Students Win in AI Again with Third Place Nationally

KFUPM students from the Chemical Engineering and Chemistry Department earned 3rd place at the GenAI for Materials Discovery Hackathon 2025-2026, a national competition centered on applying generative artificial intelligence to materials research for sustainability and clean energy. The event took place in Riyadh and brought together students and researchers working on energy and climate challenges through data-driven approaches.

Organized by King Abdullah City for Science and Technology (KACST) in collaboration with the University of California - Berkeley, HUMAIN AI, and Nobel Laureate Professor Omar Yaghi, the hackathon featured virtual training sessions covering reticular chemistry, large language models, and prompt engineering, concluding with an in-person showcase of student projects at Academy 32. Participants were challenged to design AI-based solutions that could support faster and more efficient materials discovery under real research conditions.

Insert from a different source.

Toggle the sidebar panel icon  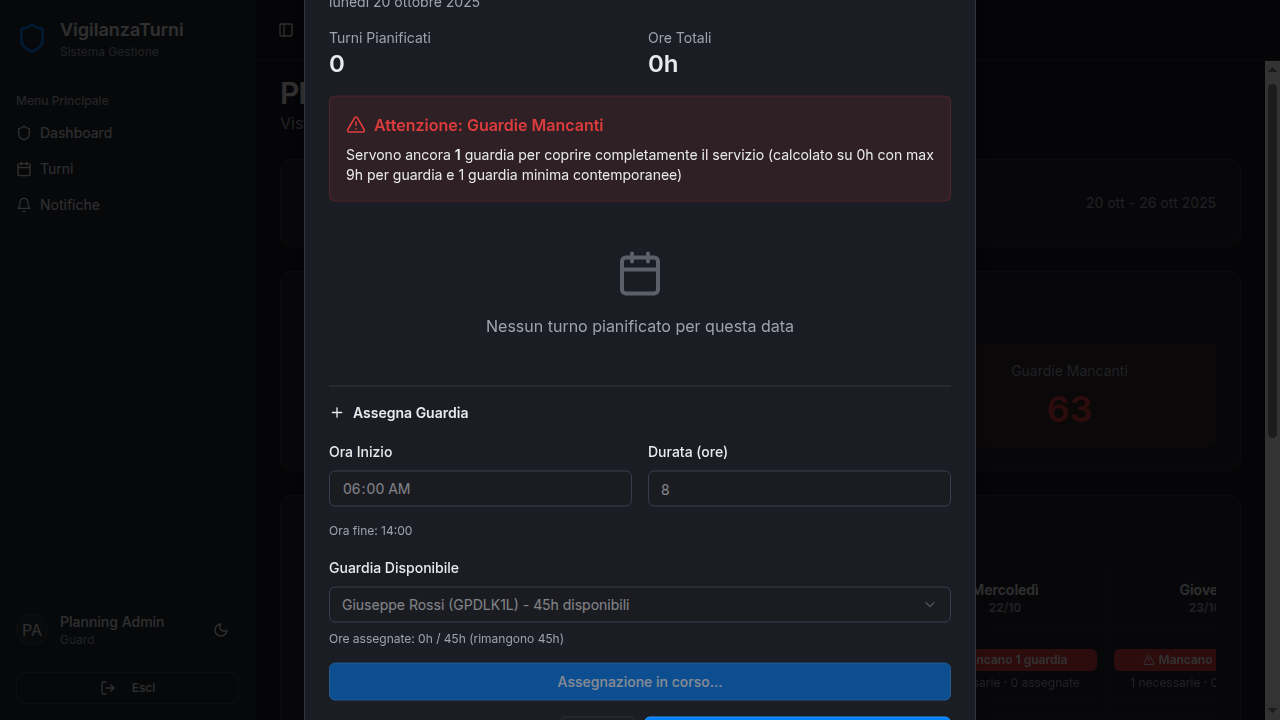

The winning team included Mohammed Ahmed Tuhami, Talal Alqahtani and Ahmed Alruwaili. Their solution focused on metal-organic frameworks (MOFs), materials with strong potential in clean energy and sustainability-related applications. Evaluating how MOFs perform and remain stable under varying operating conditions is often costly and time-intensive when relying solely on experimental methods. To address this, the students developed an AI tool that combined machine learning techniques with large language models (LLMs). The tool was designed to assess MOF performance across different conditions, helping researchers narrow down viable candidates earlier in the discovery process.

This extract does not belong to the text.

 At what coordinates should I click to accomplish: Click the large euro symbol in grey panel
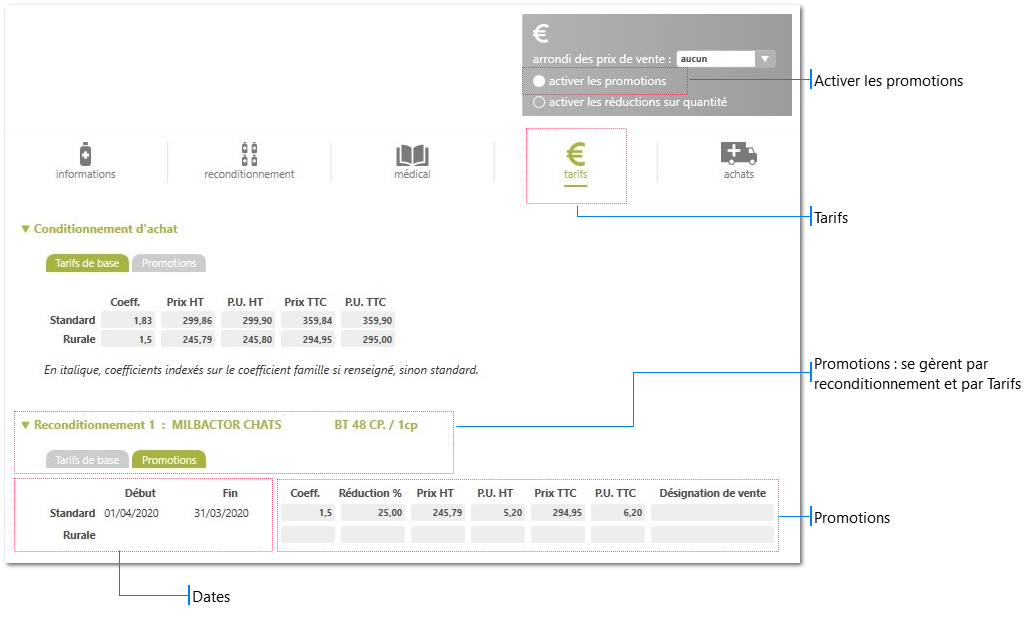[541, 33]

The judges recognized the project for its relevance to ongoing research and industrial needs. Being able to predict MOF stability helps scientists decide which materials are worth developing further. Better predictions reduce the need for repeated trial-and-error experiments, lower costs, and help move promising materials into real-world use more quickly, especially in clean energy and sustainability applications.

Developing the project within the hackathon timeframe presented several challenges. The technical complexity was high, and the team had to integrate artificial intelligence, chemistry, and materials science while responding to realistic research constraints. Progress depended on close collaboration, regular iteration, and guidance from mentors, allowing the team to refine both the scientific logic and the AI architecture as the project evolved.

Following the competition, the team plans to further develop the project with industry applications in mind. Enhancing predictive accuracy and expanding validation efforts are essential steps toward making the tool suitable for practical use beyond the hackathon settings.

The students expressed appreciation for the support provided by KFUPM, including academic, technical, and institutional backing from the Chemical Engineering and Chemistry Department. They also acknowledged the role of the KFUPM AIChE Student Chapter in supporting their participation and collaborative work.

Reflecting on their experience, the team encouraged peers interested in the hackathon to engage early in interdisciplinary initiatives, seek mentorship, and take part in other national-level competitions that challenge both technical and research skills. For them, the hackathon was a useful, practical exercise in translating complex ideas into solutions aligned with real scientific and industrial demands.